Work task: From the data underneath, reproduce exactly the stretch that begins at the line with "Accessibility (147, 2269)" and ends after the line with "IDEAT (1091, 2349)".

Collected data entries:
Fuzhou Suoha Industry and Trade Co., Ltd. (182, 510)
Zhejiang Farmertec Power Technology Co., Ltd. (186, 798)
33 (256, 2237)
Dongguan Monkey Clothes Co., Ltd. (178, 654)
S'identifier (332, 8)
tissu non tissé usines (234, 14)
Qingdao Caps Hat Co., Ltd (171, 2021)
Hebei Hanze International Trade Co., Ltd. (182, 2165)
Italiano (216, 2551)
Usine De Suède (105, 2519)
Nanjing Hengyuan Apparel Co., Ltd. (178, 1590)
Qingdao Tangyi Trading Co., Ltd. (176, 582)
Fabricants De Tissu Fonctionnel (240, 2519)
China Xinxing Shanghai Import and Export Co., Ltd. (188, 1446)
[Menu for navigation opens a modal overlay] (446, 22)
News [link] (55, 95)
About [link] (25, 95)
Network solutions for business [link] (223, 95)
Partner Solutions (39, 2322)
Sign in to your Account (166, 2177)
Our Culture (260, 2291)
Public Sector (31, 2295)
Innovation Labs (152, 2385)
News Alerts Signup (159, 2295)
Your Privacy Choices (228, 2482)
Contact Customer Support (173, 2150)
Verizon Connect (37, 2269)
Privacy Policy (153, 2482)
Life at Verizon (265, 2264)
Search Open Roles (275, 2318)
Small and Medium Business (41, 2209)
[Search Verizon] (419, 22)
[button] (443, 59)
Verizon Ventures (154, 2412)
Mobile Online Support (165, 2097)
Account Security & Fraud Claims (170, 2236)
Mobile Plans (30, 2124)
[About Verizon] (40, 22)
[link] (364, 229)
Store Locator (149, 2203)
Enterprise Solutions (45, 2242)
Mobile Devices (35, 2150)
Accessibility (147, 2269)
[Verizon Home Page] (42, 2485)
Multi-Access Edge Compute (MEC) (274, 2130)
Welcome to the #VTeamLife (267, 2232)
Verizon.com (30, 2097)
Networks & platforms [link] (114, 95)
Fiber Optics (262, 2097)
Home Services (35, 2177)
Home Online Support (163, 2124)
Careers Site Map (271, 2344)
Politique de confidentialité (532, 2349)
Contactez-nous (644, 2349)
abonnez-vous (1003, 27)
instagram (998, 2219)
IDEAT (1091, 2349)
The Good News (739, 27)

Response area:
Accessibility (147, 2269)
[Verizon Home Page] (42, 2485)
Multi-Access Edge Compute (MEC) (274, 2130)
Welcome to the #VTeamLife (267, 2232)
Verizon.com (30, 2097)
Networks & platforms [link] (114, 95)
Fiber Optics (262, 2097)
Home Services (35, 2177)
Home Online Support (163, 2124)
Careers Site Map (271, 2344)
Politique de confidentialité (532, 2349)
Contactez-nous (644, 2349)
abonnez-vous (1003, 27)
instagram (998, 2219)
IDEAT (1091, 2349)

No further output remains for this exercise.